* [What this task involves] From the line that includes "1280x720 pixels." to the closing line of the data, please transcribe every line exactly and add nothing.
<<<<
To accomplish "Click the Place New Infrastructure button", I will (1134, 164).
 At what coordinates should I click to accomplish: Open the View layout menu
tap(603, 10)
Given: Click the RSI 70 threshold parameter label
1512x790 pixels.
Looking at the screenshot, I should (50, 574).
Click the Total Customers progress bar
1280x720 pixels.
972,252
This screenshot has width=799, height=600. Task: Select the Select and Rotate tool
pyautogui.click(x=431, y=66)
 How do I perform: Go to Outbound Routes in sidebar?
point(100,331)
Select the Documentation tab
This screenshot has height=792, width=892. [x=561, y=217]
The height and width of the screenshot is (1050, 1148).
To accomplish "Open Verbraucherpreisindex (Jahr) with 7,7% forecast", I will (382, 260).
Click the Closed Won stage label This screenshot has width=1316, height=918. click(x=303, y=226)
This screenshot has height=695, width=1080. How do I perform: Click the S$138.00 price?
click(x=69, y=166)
>>>>
* [Problem solution]
1280x720 pixels.
972,252
This screenshot has width=799, height=600. Task: Select the Select and Rotate tool
pyautogui.click(x=431, y=66)
 How do I perform: Go to Outbound Routes in sidebar?
point(100,331)
Select the Documentation tab
This screenshot has height=792, width=892. [x=561, y=217]
The height and width of the screenshot is (1050, 1148).
To accomplish "Open Verbraucherpreisindex (Jahr) with 7,7% forecast", I will (382, 260).
Click the Closed Won stage label This screenshot has width=1316, height=918. click(x=303, y=226)
This screenshot has height=695, width=1080. How do I perform: Click the S$138.00 price?
click(x=69, y=166)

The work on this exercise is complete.